• THE TASK
Would you print all of the records below exactly, without skipping any?

Saved data entries:
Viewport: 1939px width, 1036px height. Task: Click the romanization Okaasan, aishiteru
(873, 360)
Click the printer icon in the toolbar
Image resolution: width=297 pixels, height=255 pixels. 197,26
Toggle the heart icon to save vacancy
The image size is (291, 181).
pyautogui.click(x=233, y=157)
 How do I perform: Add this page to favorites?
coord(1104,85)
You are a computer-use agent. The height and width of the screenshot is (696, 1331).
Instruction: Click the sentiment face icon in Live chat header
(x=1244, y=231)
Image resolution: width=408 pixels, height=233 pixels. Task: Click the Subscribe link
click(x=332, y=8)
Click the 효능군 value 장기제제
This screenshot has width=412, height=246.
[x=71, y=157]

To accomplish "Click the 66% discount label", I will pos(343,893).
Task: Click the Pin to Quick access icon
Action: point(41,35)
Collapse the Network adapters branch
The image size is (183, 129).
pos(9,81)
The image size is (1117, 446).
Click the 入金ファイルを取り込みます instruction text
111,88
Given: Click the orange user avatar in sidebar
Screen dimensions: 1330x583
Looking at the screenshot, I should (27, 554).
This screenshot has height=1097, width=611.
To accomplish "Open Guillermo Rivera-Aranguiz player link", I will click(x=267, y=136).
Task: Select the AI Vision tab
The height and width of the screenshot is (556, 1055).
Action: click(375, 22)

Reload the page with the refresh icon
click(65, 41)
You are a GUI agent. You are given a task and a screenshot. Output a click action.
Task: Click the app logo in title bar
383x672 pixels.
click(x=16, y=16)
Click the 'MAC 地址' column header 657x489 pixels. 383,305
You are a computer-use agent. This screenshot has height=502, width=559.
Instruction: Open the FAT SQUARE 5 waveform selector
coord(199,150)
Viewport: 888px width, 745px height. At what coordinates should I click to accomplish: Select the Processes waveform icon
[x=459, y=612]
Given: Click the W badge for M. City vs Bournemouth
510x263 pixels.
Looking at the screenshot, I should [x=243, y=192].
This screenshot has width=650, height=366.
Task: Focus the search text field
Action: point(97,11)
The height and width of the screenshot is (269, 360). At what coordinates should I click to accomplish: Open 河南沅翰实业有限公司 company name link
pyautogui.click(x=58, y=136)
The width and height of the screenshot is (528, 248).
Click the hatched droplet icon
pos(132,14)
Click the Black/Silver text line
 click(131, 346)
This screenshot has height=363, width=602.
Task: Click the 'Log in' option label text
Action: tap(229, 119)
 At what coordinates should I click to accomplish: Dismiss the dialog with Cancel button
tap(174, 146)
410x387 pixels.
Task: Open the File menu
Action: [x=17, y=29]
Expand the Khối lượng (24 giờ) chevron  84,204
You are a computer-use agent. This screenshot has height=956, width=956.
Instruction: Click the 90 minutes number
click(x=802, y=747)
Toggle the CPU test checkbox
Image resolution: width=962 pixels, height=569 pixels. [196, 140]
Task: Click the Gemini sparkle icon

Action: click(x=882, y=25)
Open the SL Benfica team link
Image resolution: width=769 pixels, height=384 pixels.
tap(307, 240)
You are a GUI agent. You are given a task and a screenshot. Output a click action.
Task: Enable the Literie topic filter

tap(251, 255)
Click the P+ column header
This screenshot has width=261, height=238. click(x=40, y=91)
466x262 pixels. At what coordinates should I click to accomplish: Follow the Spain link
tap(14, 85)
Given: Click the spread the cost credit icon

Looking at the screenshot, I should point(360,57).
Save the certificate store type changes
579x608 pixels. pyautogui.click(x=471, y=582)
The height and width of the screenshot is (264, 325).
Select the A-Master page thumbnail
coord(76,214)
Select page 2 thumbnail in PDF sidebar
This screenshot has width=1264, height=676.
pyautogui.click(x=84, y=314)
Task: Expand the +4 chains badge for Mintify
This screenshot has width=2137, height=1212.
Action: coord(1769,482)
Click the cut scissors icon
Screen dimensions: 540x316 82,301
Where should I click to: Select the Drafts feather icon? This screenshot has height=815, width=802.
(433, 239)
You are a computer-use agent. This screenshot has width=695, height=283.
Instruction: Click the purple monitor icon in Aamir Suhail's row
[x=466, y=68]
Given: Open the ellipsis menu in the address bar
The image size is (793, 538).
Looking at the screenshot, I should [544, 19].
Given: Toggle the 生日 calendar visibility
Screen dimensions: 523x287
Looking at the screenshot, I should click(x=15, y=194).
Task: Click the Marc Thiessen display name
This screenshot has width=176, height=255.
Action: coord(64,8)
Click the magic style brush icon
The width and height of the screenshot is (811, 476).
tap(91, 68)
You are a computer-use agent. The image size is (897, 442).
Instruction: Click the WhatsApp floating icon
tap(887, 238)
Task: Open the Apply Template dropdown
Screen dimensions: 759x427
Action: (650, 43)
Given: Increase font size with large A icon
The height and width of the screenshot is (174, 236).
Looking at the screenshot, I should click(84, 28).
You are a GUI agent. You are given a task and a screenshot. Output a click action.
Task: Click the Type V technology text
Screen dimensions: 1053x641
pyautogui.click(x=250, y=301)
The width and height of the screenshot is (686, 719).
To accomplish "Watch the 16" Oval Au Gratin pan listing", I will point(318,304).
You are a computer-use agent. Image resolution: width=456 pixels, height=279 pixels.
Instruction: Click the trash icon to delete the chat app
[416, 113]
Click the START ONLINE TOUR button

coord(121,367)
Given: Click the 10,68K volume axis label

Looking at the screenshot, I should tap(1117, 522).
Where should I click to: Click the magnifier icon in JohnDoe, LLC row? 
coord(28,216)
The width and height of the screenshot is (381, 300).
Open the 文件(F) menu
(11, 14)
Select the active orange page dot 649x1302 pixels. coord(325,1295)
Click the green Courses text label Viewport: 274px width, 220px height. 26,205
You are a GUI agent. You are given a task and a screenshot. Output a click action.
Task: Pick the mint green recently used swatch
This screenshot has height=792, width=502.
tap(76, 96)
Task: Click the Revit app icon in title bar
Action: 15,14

• TASK OUTPUT
Viewport: 1939px width, 1036px height. Task: Click the romanization Okaasan, aishiteru
(873, 360)
Click the printer icon in the toolbar
Image resolution: width=297 pixels, height=255 pixels. 197,26
Toggle the heart icon to save vacancy
The image size is (291, 181).
pyautogui.click(x=233, y=157)
 How do I perform: Add this page to favorites?
coord(1104,85)
You are a computer-use agent. The height and width of the screenshot is (696, 1331).
Instruction: Click the sentiment face icon in Live chat header
(x=1244, y=231)
Image resolution: width=408 pixels, height=233 pixels. Task: Click the Subscribe link
click(x=332, y=8)
Click the 효능군 value 장기제제
This screenshot has width=412, height=246.
[x=71, y=157]

To accomplish "Click the 66% discount label", I will pos(343,893).
Task: Click the Pin to Quick access icon
Action: point(41,35)
Collapse the Network adapters branch
The image size is (183, 129).
pos(9,81)
The image size is (1117, 446).
Click the 入金ファイルを取り込みます instruction text
111,88
Given: Click the orange user avatar in sidebar
Screen dimensions: 1330x583
Looking at the screenshot, I should (27, 554).
This screenshot has height=1097, width=611.
To accomplish "Open Guillermo Rivera-Aranguiz player link", I will click(x=267, y=136).
Task: Select the AI Vision tab
The height and width of the screenshot is (556, 1055).
Action: click(375, 22)

Reload the page with the refresh icon
click(65, 41)
You are a GUI agent. You are given a task and a screenshot. Output a click action.
Task: Click the app logo in title bar
383x672 pixels.
click(x=16, y=16)
Click the 'MAC 地址' column header 657x489 pixels. 383,305
You are a computer-use agent. This screenshot has height=502, width=559.
Instruction: Open the FAT SQUARE 5 waveform selector
coord(199,150)
Viewport: 888px width, 745px height. At what coordinates should I click to accomplish: Select the Processes waveform icon
[x=459, y=612]
Given: Click the W badge for M. City vs Bournemouth
510x263 pixels.
Looking at the screenshot, I should [x=243, y=192].
This screenshot has width=650, height=366.
Task: Focus the search text field
Action: point(97,11)
The height and width of the screenshot is (269, 360). At what coordinates should I click to accomplish: Open 河南沅翰实业有限公司 company name link
pyautogui.click(x=58, y=136)
The width and height of the screenshot is (528, 248).
Click the hatched droplet icon
pos(132,14)
Click the Black/Silver text line
 click(131, 346)
This screenshot has height=363, width=602.
Task: Click the 'Log in' option label text
Action: tap(229, 119)
 At what coordinates should I click to accomplish: Dismiss the dialog with Cancel button
tap(174, 146)
410x387 pixels.
Task: Open the File menu
Action: [x=17, y=29]
Expand the Khối lượng (24 giờ) chevron  84,204
You are a computer-use agent. This screenshot has height=956, width=956.
Instruction: Click the 90 minutes number
click(x=802, y=747)
Toggle the CPU test checkbox
Image resolution: width=962 pixels, height=569 pixels. [196, 140]
Task: Click the Gemini sparkle icon

Action: click(x=882, y=25)
Open the SL Benfica team link
Image resolution: width=769 pixels, height=384 pixels.
tap(307, 240)
You are a GUI agent. You are given a task and a screenshot. Output a click action.
Task: Enable the Literie topic filter

tap(251, 255)
Click the P+ column header
This screenshot has width=261, height=238. click(x=40, y=91)
466x262 pixels. At what coordinates should I click to accomplish: Follow the Spain link
tap(14, 85)
Given: Click the spread the cost credit icon

Looking at the screenshot, I should point(360,57).
Save the certificate store type changes
579x608 pixels. pyautogui.click(x=471, y=582)
The height and width of the screenshot is (264, 325).
Select the A-Master page thumbnail
coord(76,214)
Select page 2 thumbnail in PDF sidebar
This screenshot has width=1264, height=676.
pyautogui.click(x=84, y=314)
Task: Expand the +4 chains badge for Mintify
This screenshot has width=2137, height=1212.
Action: coord(1769,482)
Click the cut scissors icon
Screen dimensions: 540x316 82,301
Where should I click to: Select the Drafts feather icon? This screenshot has height=815, width=802.
(433, 239)
You are a computer-use agent. This screenshot has width=695, height=283.
Instruction: Click the purple monitor icon in Aamir Suhail's row
[x=466, y=68]
Given: Open the ellipsis menu in the address bar
The image size is (793, 538).
Looking at the screenshot, I should [544, 19].
Given: Toggle the 生日 calendar visibility
Screen dimensions: 523x287
Looking at the screenshot, I should click(x=15, y=194).
Task: Click the Marc Thiessen display name
This screenshot has width=176, height=255.
Action: coord(64,8)
Click the magic style brush icon
The width and height of the screenshot is (811, 476).
tap(91, 68)
You are a computer-use agent. The image size is (897, 442).
Instruction: Click the WhatsApp floating icon
tap(887, 238)
Task: Open the Apply Template dropdown
Screen dimensions: 759x427
Action: (650, 43)
Given: Increase font size with large A icon
The height and width of the screenshot is (174, 236).
Looking at the screenshot, I should click(84, 28).
You are a GUI agent. You are given a task and a screenshot. Output a click action.
Task: Click the Type V technology text
Screen dimensions: 1053x641
pyautogui.click(x=250, y=301)
The width and height of the screenshot is (686, 719).
To accomplish "Watch the 16" Oval Au Gratin pan listing", I will point(318,304).
You are a computer-use agent. Image resolution: width=456 pixels, height=279 pixels.
Instruction: Click the trash icon to delete the chat app
[416, 113]
Click the START ONLINE TOUR button

coord(121,367)
Given: Click the 10,68K volume axis label

Looking at the screenshot, I should tap(1117, 522).
Where should I click to: Click the magnifier icon in JohnDoe, LLC row? 
coord(28,216)
The width and height of the screenshot is (381, 300).
Open the 文件(F) menu
(11, 14)
Select the active orange page dot 649x1302 pixels. coord(325,1295)
Click the green Courses text label Viewport: 274px width, 220px height. 26,205
You are a GUI agent. You are given a task and a screenshot. Output a click action.
Task: Pick the mint green recently used swatch
This screenshot has height=792, width=502.
tap(76, 96)
Task: Click the Revit app icon in title bar
Action: 15,14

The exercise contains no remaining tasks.